When I grew up in the 1980s into the 1990s, gays were to be feared.  I don’t know why, but the social message was clear.  (True to my nature, I really didn’t care.)  Books like After the Ball, which advocated techniques for normalizing alternate sexuality, were scooped up by zealots and largely destroyed.  I still think After the Ball is a great guidebook for how to make things more normal – thereby evaporating the stigma.

One of the barriers to anyone speaking out about their struggles is the fear of repercussions; one part of that is the reality, and the other is the fear.  In Dreamland, Sam Quinones shares about the terror tactics used by the Mexican cartels to ensure that people would remain afraid.  The incidence rate was low, but the message was clear.

We face these twin barriers in stigma within the medical community.  There are some real problems with the ways that licensure boards ask questions that violate ADA standards.  These must be fixed, and it’s one of the missions of the Dr. Lorna Breen Heroes Foundation.  Beyond the literal requirements of the ADA, they’re pushing for licensure and credentialing standards that don’t penalize people for seeking appropriate help.

The other barrier is the stories that we hear of people who were penalized or condemned for their stories – and fear that if we share our weaknesses it could be us develops.  That’s where finding approaches that maximize protecting the public (what licensing boards are for) and provider dignity are needed.

Numbing

There are echoes of workaholism throughout the medical industry, whether it’s coming back to work early after surgery, those insane number of hours in residency, or the tendency to slip back into work when things were getting harder to deal with.  But, across the planet, the big tool for numbing is alcohol.

While we find books like The Globalization of Addiction and Chasing the Scream that are focused on narcotics, the number one tool for numbing is alcohol.  Alcohol is not, however, inherently bad.  Neither is numbing.  Numbing is used for procedures to make the process easier.  We encourage it for short-term use – it’s the long-term use that creates a problem.

It’s a hard line.  How much numbing is too much?  How much numbing do you need to be able to process the day-to-day trauma of life?

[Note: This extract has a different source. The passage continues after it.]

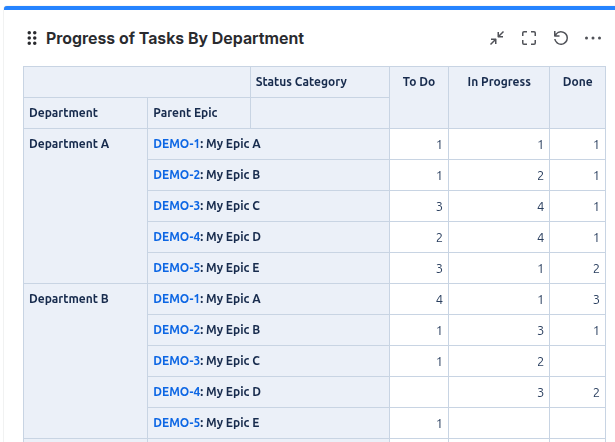Click the gadget drag handle icon
The image size is (615, 442).
click(32, 39)
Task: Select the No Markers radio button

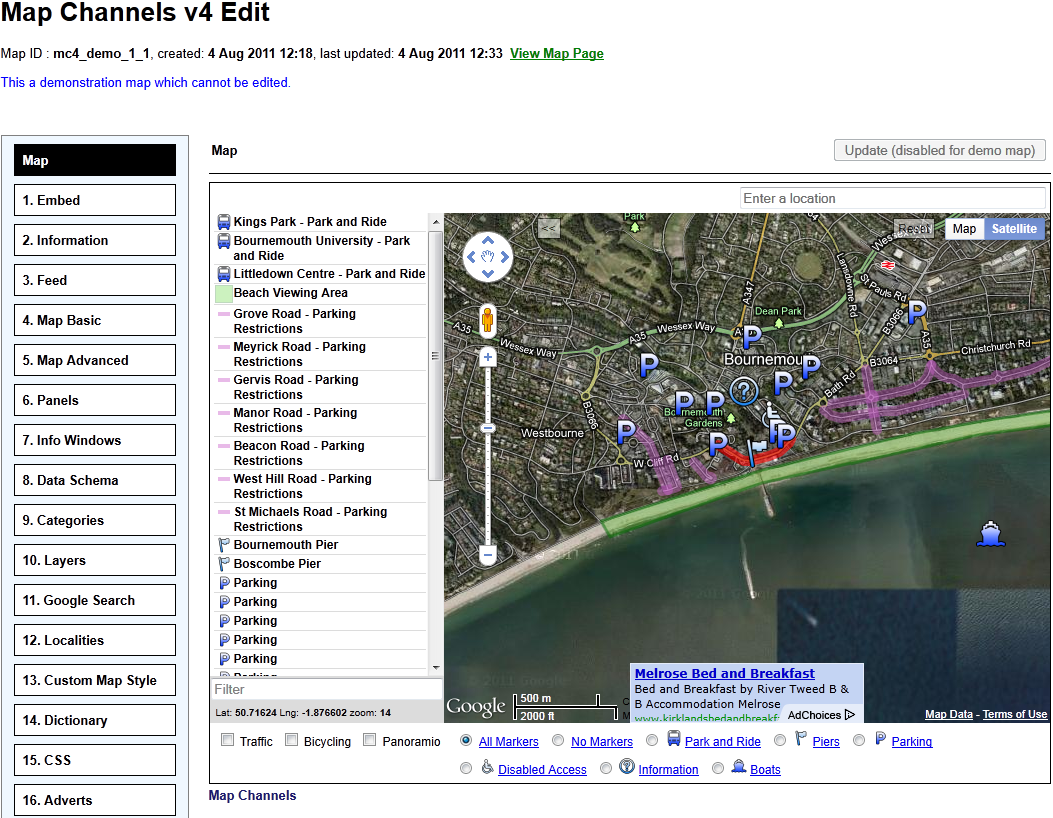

Numbing as the only strategy doesn’t work, because it becomes less effective over time.  That’s the trap of numbing and how it leads to suicide.  Numbing is used without healing.  Short-term numbing is fine – but only when used in a pathway towards healing.

Suicide

Hill recounts the fellow medical student who died by suicide and how their death was never spoken of in a public forum.  He shares that even in the first few years of his career, he lost five people to suicide.  Between his words you can hear echoes of confusion: on the one hand, some of these people seemed outwardly fine – on the other, he recognizes that he appeared okay on the outside as well.

Suicide happens when the numbing is no longer effective enough.  The pain gets to be too much.  (See Suicide as Psychache.)

The title of the book comes from the pivotal moment for Hill when his wife called him at just the right time to interrupt his suicide attempt.  The literal is a part of his figurative Long Walk Out of the Woods.